▸ TASK OBJECTIVE
Return an exact copy of the data, starting at its first line and ending at the line that contains "Sample Book (55, 2144)", minus any pictures.

Stored data
++++++++
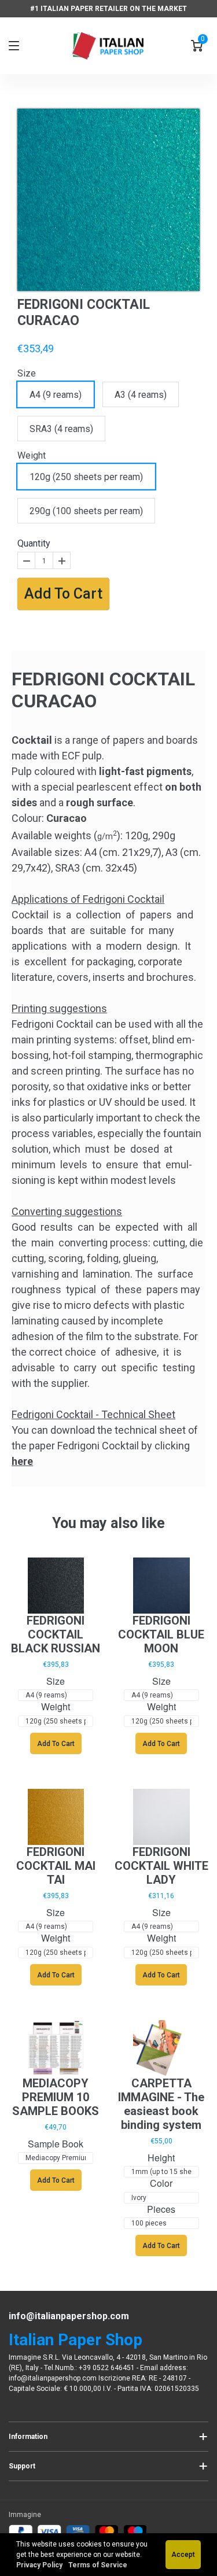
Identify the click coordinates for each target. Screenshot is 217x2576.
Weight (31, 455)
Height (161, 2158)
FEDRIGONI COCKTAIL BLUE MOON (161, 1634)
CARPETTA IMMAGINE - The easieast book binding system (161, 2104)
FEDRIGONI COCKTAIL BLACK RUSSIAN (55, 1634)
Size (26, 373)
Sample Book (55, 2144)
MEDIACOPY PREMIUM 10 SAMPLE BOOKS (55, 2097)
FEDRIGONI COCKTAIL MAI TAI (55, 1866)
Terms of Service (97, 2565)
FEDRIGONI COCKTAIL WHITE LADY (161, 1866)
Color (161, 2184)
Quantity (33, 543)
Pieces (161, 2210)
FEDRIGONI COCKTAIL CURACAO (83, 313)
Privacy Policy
++++++++
▸ EXERCISE SOLUTION
Identify the click coordinates for each target. Screenshot is 217x2576.
Weight (31, 455)
Height (161, 2158)
FEDRIGONI COCKTAIL BLUE MOON (161, 1634)
CARPETTA IMMAGINE - The easieast book binding system (161, 2104)
FEDRIGONI COCKTAIL BLACK RUSSIAN (55, 1634)
Size (26, 373)
Sample Book (55, 2144)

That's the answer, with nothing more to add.